Timothy A. Johnson is a professor of music theory in the School of Music at Ithaca College who teaches introductory, upper-level and graduate courses on music theory and aural skills. Currently, he is teaching a capstone course called Senior Seminar in Music Liberal Arts and Outside Fields, which spends about five weeks analyzing the popular musical “Hamilton.”
We spoke with Johnson about what makes “Hamilton” such an asset in the classroom.
Professor Timothy Johnson
How did you start using “Hamilton” in the classroom?
It started this fall, in my form and analysis class. It’s the highest level of tonal theory for the core of music majors. [“Hamilton”] was a good example of what I was covering at the time, and the students also really loved it. In the course I’m teaching now, Senior Seminar in Music Liberal Arts and Outside Fields, the idea is to combine music with other fields. What I wanted to do was have case studies in the course where we talk about situations in which we might discuss music in a broader context.
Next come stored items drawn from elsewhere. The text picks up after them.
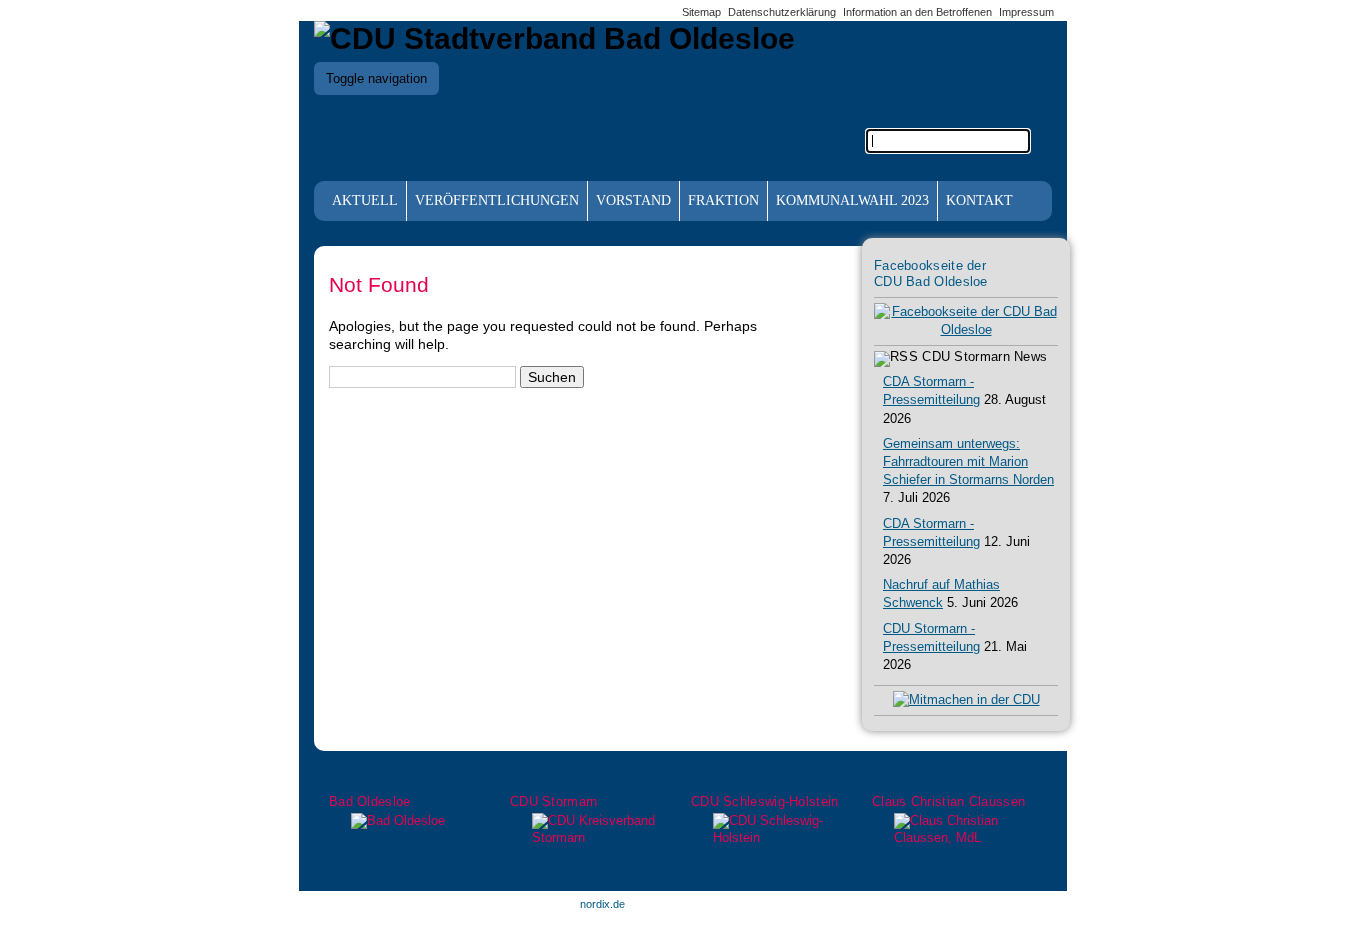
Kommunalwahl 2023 (852, 200)
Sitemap (701, 12)
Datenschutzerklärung (782, 12)
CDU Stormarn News (984, 357)
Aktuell (365, 200)
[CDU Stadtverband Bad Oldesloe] (554, 38)
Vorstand (633, 200)
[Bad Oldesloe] (411, 821)
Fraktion (723, 200)
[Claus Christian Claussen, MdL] (954, 830)
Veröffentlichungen (497, 200)
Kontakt (979, 200)
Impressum (1026, 12)
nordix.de (602, 904)
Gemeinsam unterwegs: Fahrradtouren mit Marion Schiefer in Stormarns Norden (968, 462)
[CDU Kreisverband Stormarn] (592, 830)
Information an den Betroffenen (917, 12)
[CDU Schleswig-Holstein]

I wanted to use “Hamilton” because I could talk about music, politics and history.
What do the class discussions look like?
I ask questions such as, “What is the historical significance of the opening line of the musical?” Also, how does [Lin-Manuel] Miranda display a command of understanding of the relationships between music and other fields in “Hamilton?” Students prepare these questions either for discussion, for presentation or for papers. We are having lively discussions that involve music in relation to other fields while examining the music from a specialized perspective, which the students are able to do due to the skills and understanding they have developed as music majors.
Why are people so interested in “Hamilton?”
Why is it striking? Some of it’s content, some of it’s the way it’s written, and some of it is who we are as a nation. It’s also a multicultural cast. It’s looking at the founding fathers in a different way. The music includes hip-hop in a variety of styles. It’s not just hip-hop all the way through, but some of it is very true to the style of hip-hop. Some of it’s not, but some of it borrows specific songs from hip-hop. It’s kind of like paying homage to the person who did that song originally. It’s really neat to have that parallel. And why is it popular? It’s really good. It’s really effective.
How receptive are the students to “Hamilton?”
They really loved it. Most of them were totally into it already, so they were really excited. I’ve heard through the grapevine that other people have been talking about our use of “Hamilton” in this course. We’re taking a slow read of it. We won’t get through all of it. It gives them a chance to dig in deeper to something that they’re already interested in.